Born in Baghdad in 1975, Ghaith studied architecture at Baghdad University. A deserter from Saddam Hussein’s Iraqi army, Ghaith lived underground in Baghdad for six years, changing his residence every few months to avoid detection and arrest.
He began making street photography in 2001 and was determined to document conditions in Baghdad during the war. Arousing suspicion, Ghaith was arrested three days before the end of the war. Though he managed to escape by bribing his guards, he lost his cameras and all his film. The day after the fall of Baghdad, Ghaith satisfied an aching curiosity by walking into one of Saddam’s palaces, talking his way past American guards by claiming to be a foreign journalist.
Soon after, Ghaith began writing for The Guardian and The Washington Post. His photographs have appeared in The New York Times, The Washington Post, Los Angeles Times, The Guardian, The Times (London), Stern, Newsweek, Time and others. He has deftly managed to photograph and write from the front lines of both the Sunni and Shia insurgency movements.

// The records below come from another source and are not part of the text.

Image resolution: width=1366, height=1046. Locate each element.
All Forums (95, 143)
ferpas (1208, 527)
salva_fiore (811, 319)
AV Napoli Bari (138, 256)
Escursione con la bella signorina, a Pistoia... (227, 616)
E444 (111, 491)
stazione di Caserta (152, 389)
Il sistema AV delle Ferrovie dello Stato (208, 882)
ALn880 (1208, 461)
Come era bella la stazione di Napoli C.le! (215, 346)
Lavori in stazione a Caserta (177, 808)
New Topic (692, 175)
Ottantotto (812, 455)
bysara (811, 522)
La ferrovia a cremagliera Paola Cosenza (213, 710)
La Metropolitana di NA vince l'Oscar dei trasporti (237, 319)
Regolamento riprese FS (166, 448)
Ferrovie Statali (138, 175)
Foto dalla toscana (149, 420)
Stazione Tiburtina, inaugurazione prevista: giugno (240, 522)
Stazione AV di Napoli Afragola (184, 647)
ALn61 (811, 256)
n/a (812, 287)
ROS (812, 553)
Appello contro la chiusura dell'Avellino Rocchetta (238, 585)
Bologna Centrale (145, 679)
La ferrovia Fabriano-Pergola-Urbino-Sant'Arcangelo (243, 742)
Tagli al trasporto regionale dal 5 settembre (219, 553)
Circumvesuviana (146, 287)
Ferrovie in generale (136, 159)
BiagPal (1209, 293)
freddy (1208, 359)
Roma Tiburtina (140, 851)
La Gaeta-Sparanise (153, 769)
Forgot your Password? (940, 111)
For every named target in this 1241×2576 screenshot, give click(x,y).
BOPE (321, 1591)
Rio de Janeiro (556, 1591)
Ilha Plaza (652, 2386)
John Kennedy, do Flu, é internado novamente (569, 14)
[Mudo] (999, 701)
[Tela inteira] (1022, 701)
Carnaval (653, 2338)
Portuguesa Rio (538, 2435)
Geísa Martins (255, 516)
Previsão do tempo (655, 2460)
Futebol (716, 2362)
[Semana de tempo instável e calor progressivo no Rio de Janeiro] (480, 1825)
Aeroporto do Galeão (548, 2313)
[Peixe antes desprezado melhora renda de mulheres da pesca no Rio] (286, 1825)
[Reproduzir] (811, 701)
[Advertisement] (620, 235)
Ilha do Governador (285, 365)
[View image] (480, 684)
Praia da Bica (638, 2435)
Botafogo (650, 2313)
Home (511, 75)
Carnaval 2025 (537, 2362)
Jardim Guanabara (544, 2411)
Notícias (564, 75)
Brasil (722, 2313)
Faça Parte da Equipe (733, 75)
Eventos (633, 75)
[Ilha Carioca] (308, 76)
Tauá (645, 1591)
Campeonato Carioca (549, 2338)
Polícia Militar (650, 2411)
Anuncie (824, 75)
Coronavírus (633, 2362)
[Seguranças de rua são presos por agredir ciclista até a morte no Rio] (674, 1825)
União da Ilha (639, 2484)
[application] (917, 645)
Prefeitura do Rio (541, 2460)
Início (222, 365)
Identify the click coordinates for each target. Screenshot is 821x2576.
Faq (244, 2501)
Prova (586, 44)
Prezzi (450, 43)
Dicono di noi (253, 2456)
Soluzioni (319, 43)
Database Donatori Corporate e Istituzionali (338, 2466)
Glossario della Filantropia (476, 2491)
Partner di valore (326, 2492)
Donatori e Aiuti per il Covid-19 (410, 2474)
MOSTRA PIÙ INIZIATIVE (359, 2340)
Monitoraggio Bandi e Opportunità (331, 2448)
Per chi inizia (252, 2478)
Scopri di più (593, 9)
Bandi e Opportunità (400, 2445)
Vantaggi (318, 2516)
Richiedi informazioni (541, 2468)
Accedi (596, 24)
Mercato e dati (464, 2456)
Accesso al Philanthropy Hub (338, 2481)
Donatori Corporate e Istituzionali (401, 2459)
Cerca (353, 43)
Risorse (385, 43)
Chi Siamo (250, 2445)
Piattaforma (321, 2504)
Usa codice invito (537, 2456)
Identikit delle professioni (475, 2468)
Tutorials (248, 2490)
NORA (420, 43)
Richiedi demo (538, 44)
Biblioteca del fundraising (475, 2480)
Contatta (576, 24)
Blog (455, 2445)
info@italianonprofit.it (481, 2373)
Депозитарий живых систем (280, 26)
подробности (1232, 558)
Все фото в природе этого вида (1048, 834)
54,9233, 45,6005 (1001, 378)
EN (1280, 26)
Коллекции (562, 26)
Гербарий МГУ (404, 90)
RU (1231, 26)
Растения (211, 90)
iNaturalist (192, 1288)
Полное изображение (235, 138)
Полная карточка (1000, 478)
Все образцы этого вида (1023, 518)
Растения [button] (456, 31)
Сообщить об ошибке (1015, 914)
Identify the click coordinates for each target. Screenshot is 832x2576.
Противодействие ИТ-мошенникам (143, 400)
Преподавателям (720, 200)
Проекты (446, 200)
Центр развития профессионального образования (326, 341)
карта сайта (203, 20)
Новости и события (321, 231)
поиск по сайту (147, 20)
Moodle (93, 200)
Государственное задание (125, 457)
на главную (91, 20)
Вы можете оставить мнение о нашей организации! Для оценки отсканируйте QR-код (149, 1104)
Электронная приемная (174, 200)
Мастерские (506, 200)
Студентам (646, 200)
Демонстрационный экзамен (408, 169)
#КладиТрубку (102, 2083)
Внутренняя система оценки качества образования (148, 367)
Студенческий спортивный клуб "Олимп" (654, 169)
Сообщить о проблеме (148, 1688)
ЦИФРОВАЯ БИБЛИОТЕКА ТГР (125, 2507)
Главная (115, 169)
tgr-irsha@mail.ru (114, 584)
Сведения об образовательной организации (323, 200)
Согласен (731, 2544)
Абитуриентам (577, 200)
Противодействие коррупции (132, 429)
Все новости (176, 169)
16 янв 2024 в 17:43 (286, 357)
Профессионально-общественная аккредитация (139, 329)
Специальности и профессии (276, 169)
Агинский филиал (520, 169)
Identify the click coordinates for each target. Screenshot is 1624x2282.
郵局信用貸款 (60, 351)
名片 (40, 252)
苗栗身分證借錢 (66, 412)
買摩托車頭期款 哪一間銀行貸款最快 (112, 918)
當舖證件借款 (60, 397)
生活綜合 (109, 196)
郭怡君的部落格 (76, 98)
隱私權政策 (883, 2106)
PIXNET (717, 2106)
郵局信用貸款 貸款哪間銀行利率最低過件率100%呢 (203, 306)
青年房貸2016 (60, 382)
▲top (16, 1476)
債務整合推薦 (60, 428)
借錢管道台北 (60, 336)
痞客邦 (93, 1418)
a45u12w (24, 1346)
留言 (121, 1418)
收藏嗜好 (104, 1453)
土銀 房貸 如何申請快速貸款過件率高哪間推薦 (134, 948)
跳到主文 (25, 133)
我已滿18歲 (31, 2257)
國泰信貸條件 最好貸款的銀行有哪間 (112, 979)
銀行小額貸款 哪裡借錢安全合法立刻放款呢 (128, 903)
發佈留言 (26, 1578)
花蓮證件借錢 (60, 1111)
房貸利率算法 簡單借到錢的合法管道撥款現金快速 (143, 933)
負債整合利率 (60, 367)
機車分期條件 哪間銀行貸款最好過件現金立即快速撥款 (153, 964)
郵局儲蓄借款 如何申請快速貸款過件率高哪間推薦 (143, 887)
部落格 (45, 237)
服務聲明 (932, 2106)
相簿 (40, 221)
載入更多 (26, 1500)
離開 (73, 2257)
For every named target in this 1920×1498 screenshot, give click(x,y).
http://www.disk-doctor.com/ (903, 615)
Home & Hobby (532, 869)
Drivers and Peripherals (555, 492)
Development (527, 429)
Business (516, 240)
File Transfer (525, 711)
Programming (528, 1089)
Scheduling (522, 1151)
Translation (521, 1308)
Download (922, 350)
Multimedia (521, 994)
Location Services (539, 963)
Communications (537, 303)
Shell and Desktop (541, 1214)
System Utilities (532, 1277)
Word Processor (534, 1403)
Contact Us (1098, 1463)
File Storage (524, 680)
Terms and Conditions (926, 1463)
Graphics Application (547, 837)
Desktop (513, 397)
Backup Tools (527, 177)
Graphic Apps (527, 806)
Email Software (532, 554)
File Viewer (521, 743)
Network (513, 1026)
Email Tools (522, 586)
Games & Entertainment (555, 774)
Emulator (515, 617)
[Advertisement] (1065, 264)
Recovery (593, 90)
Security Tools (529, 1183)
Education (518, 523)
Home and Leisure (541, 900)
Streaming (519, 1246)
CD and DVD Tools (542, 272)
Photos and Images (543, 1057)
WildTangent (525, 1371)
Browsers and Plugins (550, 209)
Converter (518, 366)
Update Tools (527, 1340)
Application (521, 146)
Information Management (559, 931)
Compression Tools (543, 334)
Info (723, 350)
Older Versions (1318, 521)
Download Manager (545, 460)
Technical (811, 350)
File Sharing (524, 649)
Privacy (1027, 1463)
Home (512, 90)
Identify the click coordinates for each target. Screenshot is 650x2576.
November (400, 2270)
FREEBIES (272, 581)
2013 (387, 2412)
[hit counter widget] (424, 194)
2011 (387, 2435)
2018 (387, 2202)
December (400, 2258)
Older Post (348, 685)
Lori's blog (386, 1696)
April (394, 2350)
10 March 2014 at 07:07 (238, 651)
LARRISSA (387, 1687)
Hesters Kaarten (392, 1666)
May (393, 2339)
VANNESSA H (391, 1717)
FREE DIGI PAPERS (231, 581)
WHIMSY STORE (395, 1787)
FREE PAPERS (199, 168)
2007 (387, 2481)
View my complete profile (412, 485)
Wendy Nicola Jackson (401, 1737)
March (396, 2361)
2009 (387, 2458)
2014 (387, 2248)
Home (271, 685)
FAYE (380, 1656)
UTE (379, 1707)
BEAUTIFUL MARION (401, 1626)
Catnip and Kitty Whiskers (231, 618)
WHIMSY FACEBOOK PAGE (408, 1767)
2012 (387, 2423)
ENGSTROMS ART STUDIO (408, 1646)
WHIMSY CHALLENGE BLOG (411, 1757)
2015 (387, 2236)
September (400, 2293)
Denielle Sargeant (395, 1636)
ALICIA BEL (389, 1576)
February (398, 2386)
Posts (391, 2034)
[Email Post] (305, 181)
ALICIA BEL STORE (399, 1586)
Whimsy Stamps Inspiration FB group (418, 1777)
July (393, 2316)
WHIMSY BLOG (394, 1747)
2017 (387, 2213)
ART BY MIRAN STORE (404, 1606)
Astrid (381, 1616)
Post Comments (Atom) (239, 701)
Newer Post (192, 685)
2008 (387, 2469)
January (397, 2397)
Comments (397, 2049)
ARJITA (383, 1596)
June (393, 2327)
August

Ghaith was one of the last journalists to work in insurgent-held Fallujah before the American assault on that city in April 2004. He also worked behind Mehdi militia frontlines during the American assault on Najaf in August of the same year, as well as covering several Iraqi elections and investigating jihadis networks in Syria and Jordan.
Ghaith has continued his work photographing for international publications and writing for The Guardian. He is currently based in Lebanon and travels throughout the Middle East. He has been shortlisted twice as the Foreign Reporter of the Year by the British Press Association.
In 2005, his pictures from the Iraqi insurgency – including a rocket attack by an American gunship on Baghdad's Haifa Street that killed several people around him – were published in the book "Unembedded: Four Independent Journalists on the War in Iraq."